The Future of Ventilator Care
by Sam Nimah
Despite facing perhaps the greatest challenge seen in a lifetime, the COVID-19 pandemic highlighted what makes the healthcare industry such a resilient field. When thinking about the past three years, words like adaptability, collaboration and innovation come to mind.
One example is how hospitals modified previously established protocols during COVID-19 to provide resource-intensive care to patients, while also continuing routine hospital care. With each major COVID-19 outbreak, frontline healthcare providers were deployed to areas outside their clinical area of expertise to address an increased number of admitted patients.1 While this exhibited hospitals’ ability to evolve during a crisis, it also amplified the need to rethink daily protocols and incorporate multidisciplinary care models and dedicated care units to more efficiently care for patients.
This is something TriVent Healthcare incorporated long before the pandemic.

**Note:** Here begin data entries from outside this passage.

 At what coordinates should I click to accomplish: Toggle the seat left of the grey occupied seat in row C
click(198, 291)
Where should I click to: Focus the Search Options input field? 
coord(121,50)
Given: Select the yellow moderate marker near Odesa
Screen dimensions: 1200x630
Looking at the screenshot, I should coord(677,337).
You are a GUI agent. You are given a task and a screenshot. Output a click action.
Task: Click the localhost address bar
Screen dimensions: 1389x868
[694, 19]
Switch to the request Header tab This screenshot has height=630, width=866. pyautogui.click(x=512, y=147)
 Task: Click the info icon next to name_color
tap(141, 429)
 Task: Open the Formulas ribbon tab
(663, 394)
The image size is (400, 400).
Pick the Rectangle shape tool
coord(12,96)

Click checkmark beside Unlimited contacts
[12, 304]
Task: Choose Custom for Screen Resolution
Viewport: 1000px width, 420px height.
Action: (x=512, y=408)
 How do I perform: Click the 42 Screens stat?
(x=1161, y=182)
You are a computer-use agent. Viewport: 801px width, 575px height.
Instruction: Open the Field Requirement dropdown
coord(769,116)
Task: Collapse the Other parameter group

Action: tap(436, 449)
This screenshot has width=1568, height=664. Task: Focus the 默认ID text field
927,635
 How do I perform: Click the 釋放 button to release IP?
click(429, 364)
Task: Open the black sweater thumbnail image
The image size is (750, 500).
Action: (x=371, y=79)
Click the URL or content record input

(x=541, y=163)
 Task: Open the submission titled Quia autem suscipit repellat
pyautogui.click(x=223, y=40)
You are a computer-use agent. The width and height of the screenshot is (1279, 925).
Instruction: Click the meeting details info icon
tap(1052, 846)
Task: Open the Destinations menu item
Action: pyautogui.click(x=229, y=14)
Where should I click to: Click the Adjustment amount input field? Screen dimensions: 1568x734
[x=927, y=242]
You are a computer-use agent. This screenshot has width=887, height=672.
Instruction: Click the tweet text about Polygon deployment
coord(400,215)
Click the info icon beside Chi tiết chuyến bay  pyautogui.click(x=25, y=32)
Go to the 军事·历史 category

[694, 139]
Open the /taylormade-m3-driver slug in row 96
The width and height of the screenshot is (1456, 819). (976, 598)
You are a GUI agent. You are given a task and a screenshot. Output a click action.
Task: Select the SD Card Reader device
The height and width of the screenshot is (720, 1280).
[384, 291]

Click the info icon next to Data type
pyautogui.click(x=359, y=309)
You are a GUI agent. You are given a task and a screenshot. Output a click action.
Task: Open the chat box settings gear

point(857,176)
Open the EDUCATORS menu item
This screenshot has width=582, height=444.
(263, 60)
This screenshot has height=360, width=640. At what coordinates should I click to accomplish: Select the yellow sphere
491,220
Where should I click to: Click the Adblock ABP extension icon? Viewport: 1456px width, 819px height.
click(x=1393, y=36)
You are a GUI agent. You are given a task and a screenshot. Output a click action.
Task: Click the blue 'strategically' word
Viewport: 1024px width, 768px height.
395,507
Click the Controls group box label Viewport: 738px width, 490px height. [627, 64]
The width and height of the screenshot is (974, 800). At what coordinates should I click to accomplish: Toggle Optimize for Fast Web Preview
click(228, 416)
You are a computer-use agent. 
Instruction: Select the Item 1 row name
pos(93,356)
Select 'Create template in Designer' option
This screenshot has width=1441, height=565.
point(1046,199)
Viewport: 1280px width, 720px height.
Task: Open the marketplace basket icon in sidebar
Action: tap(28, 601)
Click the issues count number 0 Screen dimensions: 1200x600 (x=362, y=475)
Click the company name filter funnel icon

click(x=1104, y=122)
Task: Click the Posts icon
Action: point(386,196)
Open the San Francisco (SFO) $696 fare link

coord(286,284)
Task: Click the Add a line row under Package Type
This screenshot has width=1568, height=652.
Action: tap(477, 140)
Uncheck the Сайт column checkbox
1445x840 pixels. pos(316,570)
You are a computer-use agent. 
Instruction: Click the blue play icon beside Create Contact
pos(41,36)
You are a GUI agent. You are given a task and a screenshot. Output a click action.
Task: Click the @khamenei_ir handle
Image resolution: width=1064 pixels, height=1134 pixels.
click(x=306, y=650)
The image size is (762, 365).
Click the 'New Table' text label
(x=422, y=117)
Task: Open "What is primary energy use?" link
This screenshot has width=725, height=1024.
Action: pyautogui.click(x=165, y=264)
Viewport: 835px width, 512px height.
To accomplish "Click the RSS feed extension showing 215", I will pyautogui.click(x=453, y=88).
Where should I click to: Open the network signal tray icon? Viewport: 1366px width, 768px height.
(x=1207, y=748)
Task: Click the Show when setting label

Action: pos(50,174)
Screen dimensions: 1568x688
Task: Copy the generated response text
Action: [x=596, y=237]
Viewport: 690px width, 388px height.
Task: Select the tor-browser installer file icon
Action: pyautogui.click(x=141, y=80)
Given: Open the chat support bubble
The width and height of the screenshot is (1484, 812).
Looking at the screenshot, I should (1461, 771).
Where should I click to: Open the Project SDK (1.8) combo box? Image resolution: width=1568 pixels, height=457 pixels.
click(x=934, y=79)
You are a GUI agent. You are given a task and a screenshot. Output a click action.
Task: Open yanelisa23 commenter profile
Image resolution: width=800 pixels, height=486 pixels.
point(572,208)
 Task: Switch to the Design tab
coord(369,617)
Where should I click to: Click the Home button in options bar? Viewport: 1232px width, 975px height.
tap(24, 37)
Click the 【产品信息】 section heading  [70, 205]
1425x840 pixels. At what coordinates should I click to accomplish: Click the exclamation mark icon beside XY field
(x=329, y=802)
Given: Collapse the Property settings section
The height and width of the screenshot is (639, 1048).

Taking A Multidisciplinary Approach
As many have come to realize, prolonged dependence on mechanical ventilation is an emerging public health problem, especially after a critical illness. Nearly 40% of patients entering the intensive care unit (ICU) require mechanical ventilation and nearly 20% of these patients are expected to have increased ICU stays due to difficulty weaning.2
It’s become vital to incorporate a multidisciplinary approach for patients receiving prolonged mechanical ventilation (PMV). Patients receiving PMV generally exceed the median length of stay in a hospital and have a disproportionate readmission rate as compared to those ICU patients who do not require PMV.3 Typically, these patients are treated by a dedicated team within the ICU led by a pulmonologist who is responsible for making decisions and writing orders.
While a focus on the lungs is important when treating ventilated patients, moving to a multidisciplinary approach with respiratory therapists leading patient treatment, along with a dedicated team of physical therapists, occupational therapists, speech pathologists, acute care trained nurses and dedicated case managers is suggested for future care models. This allows for more time with the patient, which enables early mobility and enhanced rehabilitation opportunities.